There are mainly two ways to classify different cases of color blindness. According to clinical appearance, there are total color blindness and partial color blindness. The first form is much less common. Moreover, red-green deficiency and blue-yellow deficiency are two major types of color blindness based on their clinical appearance. Those two types of color deficiencies have different inheritance traits: red-green deficiency is found only on men and blue-yellow deficiency affects men and women equally. Health problems such as cataract may lead to color blindness. Once you have symptoms or visual difficulties described above, you should go to see a doctor for a color blindness testing, which can determine the exact type.

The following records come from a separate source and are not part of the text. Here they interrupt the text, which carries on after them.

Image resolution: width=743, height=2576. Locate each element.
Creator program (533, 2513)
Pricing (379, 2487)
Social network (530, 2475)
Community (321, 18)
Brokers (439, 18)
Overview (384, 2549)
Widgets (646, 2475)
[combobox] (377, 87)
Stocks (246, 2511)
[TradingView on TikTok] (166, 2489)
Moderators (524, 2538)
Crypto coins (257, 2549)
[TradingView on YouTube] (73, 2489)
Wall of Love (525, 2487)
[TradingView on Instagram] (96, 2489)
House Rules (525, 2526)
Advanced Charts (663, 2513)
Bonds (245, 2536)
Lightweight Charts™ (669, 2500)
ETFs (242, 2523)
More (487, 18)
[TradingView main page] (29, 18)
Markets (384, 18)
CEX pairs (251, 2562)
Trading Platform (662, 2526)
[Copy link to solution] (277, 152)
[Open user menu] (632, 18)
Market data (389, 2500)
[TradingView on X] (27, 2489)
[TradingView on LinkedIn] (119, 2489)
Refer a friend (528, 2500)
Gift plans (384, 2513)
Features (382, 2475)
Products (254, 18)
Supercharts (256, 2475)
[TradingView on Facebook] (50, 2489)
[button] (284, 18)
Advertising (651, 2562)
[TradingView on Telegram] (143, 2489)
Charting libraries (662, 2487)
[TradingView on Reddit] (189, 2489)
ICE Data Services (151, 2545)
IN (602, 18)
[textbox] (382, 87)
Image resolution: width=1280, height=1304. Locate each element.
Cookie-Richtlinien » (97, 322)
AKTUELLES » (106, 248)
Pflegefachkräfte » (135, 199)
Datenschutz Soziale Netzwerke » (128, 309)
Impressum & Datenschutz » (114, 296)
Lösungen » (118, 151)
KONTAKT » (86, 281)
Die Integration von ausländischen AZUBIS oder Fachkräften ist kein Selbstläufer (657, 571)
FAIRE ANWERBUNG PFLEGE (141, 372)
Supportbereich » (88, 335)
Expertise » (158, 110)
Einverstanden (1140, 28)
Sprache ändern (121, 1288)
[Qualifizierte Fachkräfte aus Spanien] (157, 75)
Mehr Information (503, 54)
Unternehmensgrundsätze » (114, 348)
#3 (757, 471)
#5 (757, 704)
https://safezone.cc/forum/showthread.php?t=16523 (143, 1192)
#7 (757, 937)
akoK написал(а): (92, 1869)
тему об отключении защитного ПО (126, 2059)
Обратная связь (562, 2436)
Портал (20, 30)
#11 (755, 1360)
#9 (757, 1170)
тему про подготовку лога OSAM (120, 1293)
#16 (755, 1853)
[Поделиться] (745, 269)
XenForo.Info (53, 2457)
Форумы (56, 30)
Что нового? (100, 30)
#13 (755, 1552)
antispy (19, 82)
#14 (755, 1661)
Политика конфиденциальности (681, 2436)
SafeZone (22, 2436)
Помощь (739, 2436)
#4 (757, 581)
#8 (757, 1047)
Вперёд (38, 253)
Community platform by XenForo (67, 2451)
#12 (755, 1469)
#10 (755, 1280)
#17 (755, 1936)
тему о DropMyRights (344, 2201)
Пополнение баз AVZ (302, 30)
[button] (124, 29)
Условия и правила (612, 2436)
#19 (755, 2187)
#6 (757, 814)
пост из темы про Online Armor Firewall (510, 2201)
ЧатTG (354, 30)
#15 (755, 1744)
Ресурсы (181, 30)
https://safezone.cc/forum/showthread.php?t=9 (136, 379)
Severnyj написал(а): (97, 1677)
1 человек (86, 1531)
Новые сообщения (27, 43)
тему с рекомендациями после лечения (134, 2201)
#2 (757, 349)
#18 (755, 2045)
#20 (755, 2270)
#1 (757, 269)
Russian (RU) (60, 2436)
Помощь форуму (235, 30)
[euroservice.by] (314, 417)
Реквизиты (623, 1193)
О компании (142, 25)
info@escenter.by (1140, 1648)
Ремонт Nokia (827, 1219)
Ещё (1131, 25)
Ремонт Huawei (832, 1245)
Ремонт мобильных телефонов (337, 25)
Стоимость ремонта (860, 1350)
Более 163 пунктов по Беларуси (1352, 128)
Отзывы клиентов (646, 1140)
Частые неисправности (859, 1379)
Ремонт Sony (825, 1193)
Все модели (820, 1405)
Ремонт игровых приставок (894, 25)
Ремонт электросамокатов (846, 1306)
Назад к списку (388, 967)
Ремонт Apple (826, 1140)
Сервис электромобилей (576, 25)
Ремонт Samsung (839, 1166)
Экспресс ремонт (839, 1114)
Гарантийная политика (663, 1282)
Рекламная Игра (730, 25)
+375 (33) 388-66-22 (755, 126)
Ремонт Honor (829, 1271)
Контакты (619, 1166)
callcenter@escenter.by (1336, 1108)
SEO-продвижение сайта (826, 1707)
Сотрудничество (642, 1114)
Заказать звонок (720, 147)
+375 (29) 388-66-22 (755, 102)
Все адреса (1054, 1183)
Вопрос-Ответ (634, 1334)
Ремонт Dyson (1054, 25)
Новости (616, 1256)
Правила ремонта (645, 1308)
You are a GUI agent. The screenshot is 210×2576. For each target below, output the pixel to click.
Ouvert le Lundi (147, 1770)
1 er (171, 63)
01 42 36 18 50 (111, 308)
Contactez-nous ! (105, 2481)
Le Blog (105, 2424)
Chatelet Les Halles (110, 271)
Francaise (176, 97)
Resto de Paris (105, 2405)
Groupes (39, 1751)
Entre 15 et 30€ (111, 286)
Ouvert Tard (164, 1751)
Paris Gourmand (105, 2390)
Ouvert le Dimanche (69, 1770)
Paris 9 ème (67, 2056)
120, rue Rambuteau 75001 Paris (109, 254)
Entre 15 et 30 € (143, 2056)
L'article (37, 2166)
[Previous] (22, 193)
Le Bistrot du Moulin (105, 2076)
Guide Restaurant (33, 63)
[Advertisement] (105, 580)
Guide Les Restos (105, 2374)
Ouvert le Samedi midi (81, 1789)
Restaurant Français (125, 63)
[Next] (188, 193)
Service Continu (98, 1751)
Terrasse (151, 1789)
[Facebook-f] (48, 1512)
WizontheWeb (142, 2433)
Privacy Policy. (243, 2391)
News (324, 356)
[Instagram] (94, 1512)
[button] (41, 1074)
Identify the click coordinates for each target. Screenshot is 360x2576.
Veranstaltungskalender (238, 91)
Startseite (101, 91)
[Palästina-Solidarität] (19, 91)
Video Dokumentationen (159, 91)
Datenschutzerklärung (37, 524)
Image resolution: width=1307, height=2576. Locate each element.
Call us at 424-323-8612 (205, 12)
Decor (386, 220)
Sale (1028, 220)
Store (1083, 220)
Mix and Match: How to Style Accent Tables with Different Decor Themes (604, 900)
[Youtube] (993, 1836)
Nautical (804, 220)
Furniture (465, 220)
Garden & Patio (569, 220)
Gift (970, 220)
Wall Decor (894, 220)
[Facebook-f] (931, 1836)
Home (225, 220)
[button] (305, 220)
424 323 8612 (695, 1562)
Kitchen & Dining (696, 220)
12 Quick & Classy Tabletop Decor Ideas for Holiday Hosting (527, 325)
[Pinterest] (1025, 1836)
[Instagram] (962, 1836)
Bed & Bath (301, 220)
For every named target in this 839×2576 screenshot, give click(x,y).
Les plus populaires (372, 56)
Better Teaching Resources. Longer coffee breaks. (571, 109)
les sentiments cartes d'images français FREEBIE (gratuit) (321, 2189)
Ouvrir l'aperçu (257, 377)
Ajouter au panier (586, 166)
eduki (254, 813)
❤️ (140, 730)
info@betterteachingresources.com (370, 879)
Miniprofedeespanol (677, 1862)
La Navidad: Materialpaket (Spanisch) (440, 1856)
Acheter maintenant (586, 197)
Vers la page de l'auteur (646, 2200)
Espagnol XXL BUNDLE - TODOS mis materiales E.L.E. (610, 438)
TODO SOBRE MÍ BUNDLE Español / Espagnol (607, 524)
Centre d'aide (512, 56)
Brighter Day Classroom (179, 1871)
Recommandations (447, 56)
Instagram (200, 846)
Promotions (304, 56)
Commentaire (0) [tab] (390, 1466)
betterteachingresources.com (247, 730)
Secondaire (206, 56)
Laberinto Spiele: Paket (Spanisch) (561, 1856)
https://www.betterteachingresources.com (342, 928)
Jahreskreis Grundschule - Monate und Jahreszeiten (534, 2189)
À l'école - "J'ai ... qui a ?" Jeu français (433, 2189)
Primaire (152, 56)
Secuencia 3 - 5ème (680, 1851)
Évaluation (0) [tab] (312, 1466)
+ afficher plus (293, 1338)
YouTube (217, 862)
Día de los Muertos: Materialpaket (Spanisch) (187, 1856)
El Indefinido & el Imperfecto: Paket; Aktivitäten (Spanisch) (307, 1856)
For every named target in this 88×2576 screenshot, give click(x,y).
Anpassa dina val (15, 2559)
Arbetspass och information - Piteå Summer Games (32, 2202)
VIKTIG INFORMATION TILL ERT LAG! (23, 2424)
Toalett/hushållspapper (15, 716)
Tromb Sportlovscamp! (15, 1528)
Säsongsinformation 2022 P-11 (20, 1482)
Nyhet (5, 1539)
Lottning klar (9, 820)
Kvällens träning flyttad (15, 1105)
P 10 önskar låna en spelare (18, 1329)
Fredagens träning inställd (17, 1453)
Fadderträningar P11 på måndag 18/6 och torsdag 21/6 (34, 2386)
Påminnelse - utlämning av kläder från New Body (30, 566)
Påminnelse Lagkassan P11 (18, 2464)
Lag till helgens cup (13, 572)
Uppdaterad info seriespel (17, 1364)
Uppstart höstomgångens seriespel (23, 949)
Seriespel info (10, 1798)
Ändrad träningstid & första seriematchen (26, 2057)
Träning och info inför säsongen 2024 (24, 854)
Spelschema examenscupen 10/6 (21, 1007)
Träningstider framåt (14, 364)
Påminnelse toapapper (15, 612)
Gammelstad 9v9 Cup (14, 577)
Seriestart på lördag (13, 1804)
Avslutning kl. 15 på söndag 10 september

Color blindness is caused mainly by genetic inheritance

Another way to classify color blindness cases is by cause. There are mainly two types of reasons for color blindness: genetic inheritance and various diseases, all of which affect the way in which the retina’s light-sensitive cells respond to light with different wavelengths. Inherited forms of color blindness are the majority, such as Leber’s hereditary optic neuropathy (LHON) and Kallman’s syndrome. LHON is always associated with red-green color defects, while the Kallman’s syndrome involves a failure of the pituitary gland.

Some diseases are possible causes

The cases of color blindness stated above belong to the inherited category. Yet there is also an acquired category of color blindness cases. Disease-caused color blindness only accounts for a small portion. Cataracts can make the lens less bright, which caused color blindness. Intraocular lens (IOL) is usually used as a treatment. Parkinson’s disease (PD) and Tiagabine (an antiepileptic drug) are also reported as possible causes of color blindness.

There is no effective cure for color blindness

A disappointing fact is that color blindness can not be cured, so that many people with acquired color blindness are forced to discard their jobs that require accurate color perception. Those professions include graphic design and electric wiring. Individuals who are diagnosed with color blindness early enough in life will always choose a career that is less dependent on color perception.

How can color blind patients make compensation?

However, there are strategies to make compensation. School-aged children should be given special care in learning if they have color blindness. For example, their teachers can plan particular lessons and presentations that require less color perception. Certain eye care practitioners (ECPs) offer special lenses that can enhance color perception, and they are available in both contacts and eyeglasses. Another way to “recognize” the color of clothes for people with color blindness involves organizing and labeling them. Color disabled individuals should also remember the order of different traffic lights.